La muerte es un tema que poco nos gusta tocar, todos tememos nuestro final y, no es de nuestro agrado imaginar el día en que el ángel del descanso eterno venga por nosotros, pero, ¿Cómo podemos hacer para que un ser querido pueda morir en paz?

Lo contrario a la muerte obviamente es la vida, cuando una persona nace hay júbilo, sonrisas y felicitaciones, pero, ¿Por qué cuando morimos algunos de nuestros seres queridos prefieren alejarse?
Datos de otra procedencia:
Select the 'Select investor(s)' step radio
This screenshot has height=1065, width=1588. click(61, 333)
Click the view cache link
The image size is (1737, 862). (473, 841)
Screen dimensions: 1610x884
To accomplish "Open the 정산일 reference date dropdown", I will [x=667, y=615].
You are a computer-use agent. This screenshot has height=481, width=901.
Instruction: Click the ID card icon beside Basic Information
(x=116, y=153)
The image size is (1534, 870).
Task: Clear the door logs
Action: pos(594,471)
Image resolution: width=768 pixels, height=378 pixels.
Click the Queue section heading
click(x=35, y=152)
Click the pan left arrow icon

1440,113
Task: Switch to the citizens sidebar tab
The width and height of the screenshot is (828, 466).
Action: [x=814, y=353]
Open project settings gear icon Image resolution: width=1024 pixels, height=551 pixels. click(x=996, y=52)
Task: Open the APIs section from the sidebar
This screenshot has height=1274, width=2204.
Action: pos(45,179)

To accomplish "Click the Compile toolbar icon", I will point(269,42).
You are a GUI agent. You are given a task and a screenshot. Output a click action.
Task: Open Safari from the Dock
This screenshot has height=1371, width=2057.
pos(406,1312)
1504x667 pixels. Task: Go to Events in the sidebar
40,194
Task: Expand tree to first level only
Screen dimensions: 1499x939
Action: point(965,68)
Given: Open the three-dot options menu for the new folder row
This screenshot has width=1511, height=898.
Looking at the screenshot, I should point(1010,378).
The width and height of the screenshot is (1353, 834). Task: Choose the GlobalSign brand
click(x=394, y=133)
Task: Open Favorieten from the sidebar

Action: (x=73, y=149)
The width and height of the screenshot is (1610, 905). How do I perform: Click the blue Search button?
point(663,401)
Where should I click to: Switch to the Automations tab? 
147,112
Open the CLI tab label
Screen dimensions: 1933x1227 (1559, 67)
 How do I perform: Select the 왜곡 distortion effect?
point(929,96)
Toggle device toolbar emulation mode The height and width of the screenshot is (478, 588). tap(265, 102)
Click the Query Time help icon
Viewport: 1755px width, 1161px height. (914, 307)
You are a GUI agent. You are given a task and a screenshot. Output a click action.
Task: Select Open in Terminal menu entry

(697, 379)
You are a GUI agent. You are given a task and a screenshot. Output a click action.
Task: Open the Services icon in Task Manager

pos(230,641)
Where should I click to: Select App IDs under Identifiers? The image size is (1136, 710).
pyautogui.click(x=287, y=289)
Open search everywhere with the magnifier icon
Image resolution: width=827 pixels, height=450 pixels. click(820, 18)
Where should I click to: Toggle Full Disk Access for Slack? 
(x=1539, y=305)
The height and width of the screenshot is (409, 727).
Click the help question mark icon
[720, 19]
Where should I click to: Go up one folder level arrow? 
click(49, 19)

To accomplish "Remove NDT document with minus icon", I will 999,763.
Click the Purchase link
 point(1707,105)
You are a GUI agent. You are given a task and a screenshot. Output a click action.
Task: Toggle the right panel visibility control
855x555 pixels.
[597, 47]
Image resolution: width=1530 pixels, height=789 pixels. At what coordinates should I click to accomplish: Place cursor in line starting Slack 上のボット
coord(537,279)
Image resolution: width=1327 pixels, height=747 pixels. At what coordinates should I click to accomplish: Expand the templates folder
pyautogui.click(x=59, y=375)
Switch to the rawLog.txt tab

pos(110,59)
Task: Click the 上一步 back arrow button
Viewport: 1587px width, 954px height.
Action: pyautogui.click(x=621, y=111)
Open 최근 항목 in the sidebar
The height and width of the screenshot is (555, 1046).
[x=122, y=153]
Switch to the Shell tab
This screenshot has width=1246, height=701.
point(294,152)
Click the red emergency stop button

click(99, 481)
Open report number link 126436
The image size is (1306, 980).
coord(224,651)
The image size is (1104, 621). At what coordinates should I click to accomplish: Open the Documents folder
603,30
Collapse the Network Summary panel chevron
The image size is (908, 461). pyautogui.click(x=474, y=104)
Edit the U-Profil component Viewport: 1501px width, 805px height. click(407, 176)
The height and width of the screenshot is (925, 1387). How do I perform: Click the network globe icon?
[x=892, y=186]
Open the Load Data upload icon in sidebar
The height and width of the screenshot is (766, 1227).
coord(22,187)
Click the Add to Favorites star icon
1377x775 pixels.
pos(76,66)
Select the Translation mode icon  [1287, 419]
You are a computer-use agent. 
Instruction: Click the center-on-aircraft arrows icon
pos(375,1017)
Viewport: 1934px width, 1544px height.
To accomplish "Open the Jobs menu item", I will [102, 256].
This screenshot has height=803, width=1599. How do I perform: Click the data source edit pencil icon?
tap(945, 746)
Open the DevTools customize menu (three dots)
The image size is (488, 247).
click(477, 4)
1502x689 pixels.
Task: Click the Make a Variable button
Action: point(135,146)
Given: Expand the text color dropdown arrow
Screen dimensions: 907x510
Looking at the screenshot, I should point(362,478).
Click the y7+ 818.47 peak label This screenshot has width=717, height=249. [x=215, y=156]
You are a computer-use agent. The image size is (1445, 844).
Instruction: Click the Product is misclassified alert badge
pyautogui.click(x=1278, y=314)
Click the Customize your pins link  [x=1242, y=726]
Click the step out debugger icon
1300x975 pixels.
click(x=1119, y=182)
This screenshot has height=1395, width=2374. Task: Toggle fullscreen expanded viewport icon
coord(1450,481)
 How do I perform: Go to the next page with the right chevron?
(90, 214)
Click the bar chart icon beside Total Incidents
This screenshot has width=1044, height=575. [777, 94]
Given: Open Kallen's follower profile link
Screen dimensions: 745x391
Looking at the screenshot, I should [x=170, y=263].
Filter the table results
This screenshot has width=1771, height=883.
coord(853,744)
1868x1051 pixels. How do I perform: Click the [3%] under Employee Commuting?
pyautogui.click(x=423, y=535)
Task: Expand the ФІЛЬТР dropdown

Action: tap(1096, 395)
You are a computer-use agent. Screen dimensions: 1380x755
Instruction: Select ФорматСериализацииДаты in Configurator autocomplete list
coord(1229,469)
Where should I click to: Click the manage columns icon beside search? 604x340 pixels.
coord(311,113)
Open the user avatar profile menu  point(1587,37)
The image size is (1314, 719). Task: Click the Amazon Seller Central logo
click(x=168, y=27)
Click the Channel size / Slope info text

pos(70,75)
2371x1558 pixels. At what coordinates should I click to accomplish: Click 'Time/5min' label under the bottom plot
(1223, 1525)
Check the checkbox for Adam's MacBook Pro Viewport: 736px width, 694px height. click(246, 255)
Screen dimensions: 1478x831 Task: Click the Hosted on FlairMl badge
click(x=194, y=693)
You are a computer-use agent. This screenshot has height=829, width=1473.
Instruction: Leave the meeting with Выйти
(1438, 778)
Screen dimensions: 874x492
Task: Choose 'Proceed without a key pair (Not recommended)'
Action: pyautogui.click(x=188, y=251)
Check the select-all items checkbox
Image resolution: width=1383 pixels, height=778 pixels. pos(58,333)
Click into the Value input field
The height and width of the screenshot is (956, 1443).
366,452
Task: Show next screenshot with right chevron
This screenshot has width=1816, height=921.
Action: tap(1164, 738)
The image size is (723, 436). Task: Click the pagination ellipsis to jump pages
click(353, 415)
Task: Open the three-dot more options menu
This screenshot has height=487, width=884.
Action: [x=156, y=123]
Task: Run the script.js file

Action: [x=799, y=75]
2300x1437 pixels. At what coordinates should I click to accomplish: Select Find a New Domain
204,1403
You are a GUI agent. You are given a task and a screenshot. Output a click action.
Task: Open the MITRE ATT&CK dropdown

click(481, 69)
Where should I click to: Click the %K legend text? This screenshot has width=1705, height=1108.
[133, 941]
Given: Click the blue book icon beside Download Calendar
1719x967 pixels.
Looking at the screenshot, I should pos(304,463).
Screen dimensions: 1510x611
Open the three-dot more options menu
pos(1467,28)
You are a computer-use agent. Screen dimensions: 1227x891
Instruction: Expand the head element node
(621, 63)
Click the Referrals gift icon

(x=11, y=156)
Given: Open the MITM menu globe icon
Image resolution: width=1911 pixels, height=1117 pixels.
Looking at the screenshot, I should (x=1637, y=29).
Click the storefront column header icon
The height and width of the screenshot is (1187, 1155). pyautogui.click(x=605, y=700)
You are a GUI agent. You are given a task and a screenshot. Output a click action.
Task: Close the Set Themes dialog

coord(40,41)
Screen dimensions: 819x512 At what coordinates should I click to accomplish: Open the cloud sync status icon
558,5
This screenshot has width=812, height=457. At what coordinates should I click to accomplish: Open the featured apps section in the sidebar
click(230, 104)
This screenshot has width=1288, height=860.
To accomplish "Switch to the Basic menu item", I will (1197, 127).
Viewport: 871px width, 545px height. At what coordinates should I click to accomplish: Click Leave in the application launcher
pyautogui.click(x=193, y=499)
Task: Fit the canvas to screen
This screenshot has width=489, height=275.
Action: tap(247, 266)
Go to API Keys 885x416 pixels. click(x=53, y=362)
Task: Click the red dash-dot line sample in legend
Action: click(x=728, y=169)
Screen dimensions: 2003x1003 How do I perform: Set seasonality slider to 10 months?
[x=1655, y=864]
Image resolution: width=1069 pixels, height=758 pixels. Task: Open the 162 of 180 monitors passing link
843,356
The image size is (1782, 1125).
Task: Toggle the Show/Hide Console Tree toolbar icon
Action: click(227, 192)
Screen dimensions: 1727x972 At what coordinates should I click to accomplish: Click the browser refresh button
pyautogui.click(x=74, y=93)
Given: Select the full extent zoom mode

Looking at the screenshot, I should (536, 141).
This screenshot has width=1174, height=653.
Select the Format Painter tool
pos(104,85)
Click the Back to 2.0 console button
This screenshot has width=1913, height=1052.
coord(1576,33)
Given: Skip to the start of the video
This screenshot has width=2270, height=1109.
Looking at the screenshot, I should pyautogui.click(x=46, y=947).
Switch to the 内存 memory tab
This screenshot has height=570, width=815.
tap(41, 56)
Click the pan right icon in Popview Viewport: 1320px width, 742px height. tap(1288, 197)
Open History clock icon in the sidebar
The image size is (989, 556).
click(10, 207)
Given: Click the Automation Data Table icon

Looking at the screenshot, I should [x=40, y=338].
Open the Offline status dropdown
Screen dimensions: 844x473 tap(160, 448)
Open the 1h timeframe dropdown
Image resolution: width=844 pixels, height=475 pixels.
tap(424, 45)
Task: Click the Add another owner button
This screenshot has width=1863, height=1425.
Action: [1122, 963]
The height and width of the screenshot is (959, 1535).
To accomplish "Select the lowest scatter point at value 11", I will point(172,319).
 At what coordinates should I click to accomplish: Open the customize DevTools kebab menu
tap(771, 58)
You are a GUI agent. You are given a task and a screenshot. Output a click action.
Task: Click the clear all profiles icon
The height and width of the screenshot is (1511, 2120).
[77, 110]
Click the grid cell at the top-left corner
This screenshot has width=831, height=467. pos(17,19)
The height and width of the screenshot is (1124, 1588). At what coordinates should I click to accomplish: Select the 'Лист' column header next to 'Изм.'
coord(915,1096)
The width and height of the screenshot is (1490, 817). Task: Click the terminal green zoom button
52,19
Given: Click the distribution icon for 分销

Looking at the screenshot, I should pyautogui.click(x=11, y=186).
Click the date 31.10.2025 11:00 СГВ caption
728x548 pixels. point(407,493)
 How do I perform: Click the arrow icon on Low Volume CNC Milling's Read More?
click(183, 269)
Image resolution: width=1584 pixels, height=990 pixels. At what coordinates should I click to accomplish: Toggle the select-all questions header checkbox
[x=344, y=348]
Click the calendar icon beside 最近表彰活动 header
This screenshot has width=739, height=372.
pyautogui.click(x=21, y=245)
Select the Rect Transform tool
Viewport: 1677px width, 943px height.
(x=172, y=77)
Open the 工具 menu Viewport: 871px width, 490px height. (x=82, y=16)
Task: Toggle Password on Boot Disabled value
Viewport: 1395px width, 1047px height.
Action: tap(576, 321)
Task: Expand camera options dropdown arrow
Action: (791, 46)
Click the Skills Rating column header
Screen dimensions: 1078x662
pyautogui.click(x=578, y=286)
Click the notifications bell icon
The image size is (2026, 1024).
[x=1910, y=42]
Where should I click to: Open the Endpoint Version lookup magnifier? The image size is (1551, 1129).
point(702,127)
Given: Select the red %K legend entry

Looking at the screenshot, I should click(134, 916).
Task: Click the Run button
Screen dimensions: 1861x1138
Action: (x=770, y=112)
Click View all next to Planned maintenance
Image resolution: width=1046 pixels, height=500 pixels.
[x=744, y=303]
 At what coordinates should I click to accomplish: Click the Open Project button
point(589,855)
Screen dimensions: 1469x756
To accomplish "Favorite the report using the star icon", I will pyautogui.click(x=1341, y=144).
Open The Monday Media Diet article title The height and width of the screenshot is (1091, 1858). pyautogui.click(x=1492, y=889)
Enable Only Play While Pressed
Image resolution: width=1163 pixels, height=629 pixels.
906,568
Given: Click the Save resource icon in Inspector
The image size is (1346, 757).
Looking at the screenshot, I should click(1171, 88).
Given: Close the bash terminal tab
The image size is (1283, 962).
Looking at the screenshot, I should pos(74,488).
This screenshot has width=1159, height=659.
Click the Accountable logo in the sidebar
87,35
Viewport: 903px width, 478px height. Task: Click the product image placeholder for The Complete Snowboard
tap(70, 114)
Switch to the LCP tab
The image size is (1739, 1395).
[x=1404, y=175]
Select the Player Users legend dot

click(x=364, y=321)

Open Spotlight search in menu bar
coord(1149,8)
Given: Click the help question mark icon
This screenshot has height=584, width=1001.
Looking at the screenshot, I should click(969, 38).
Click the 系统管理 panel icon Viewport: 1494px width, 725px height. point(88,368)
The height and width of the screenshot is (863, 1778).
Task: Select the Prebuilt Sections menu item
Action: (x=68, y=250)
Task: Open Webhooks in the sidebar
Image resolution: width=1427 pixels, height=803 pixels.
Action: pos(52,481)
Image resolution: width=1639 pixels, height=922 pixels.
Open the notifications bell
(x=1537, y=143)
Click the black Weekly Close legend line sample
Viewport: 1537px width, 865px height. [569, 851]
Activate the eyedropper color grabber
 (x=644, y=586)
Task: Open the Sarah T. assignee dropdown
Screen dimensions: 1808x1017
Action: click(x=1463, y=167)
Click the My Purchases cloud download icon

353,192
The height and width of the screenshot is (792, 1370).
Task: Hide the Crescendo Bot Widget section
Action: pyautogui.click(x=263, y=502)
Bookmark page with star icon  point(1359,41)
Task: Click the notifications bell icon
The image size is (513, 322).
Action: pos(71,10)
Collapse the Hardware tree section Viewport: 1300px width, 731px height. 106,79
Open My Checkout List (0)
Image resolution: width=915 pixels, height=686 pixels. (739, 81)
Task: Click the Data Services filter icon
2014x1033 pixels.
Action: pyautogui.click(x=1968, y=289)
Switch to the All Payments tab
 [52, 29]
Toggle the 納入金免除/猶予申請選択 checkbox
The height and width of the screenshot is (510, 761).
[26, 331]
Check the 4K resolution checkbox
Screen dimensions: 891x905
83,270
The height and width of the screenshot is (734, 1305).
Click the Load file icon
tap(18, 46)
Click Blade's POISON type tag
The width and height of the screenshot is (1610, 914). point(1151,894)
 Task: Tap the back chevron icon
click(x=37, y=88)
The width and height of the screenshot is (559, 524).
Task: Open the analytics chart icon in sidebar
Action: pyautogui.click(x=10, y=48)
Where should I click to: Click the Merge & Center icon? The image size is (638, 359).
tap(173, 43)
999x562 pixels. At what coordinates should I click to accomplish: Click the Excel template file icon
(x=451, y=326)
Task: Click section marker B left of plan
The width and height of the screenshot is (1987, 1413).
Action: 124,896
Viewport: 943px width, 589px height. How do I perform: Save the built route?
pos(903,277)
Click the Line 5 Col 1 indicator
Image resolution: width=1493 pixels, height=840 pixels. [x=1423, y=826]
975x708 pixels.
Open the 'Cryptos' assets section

Me refiero a alejarse físicamente y dejarnos morir para luego acercarse a nuestro cadáver.

La razón es simple, no es que no nos amen, simplemente no nos preparamos para ayudar a un ser querido a partir, lo ideal sería que un hijo muera en brazos de su madre, sabiéndose protegido y escuchando palabras de calma de ella, sabiendo que es una puerta la que se abre, la puerta del más allá, cuando una madre muere, ésta, debería de morir en brazos de uno de sus hijos o de su esposo, éste debería darle las mismas palabras, palabras de sosiego para que su tránsito sea lleno de paz.

La gente buena, debería morir así, rodeado de sus seres queridos y en brazos de alguien que lo haya amado en vida, que le demuestre que aunque será una pérdida irreparable, tras esa puerta hay una oleada de paz, paz a la cual el moribundo debe acudir, ese sería uno de los últimos regalos que una buena persona merece recibir y no dejarlos solos, ahogándose en su soledad.

He visto a mucha gente buena morir, sola, en un asilo de ancianos, después de dar tanto amor, en la calle, muriendo de frío, después de dar tanto calor, en una cantina, muriendo de soledad, después de dar tanta felicidad. Es injusto, cuando el Ángel de la muerte llegue para llevarse a uno de los tuyos, haz tu trabajo y ayúdale a partir en paz.